### [ASSIGNMENT]
The whole listing needs to be written out exactly, except for any images.

### [DATA FOR THIS EXERCISE]
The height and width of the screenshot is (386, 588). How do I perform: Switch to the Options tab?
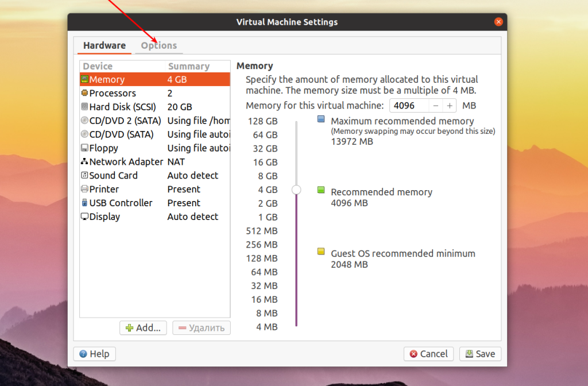pos(159,45)
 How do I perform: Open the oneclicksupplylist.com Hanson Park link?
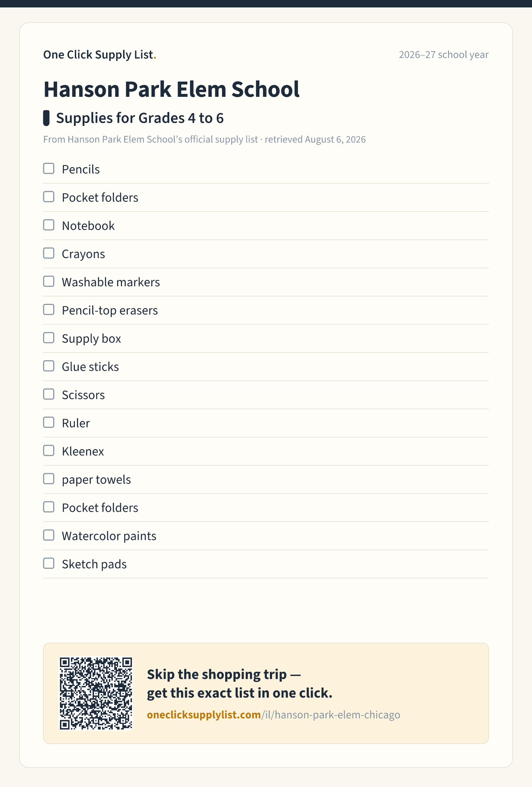click(273, 715)
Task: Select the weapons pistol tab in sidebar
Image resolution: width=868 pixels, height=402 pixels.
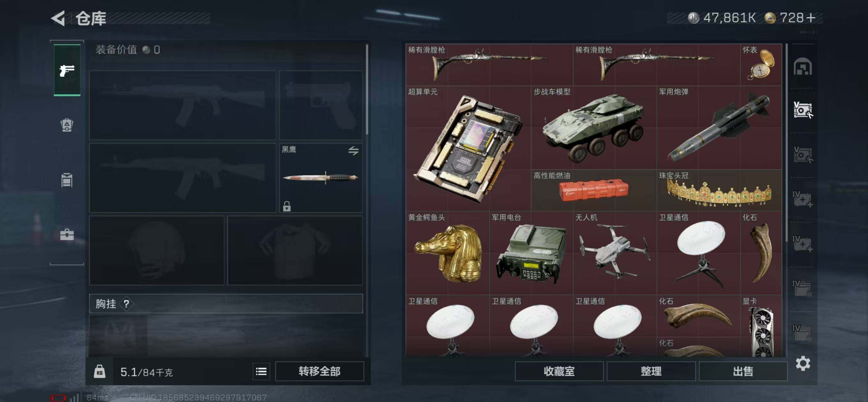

### [EXERCISE RESULT]
The height and width of the screenshot is (386, 588). How do I perform: Switch to the Options tab?
pos(159,45)
 How do I perform: Open the oneclicksupplylist.com Hanson Park link?
click(273, 715)
Task: Select the weapons pistol tab in sidebar
Image resolution: width=868 pixels, height=402 pixels.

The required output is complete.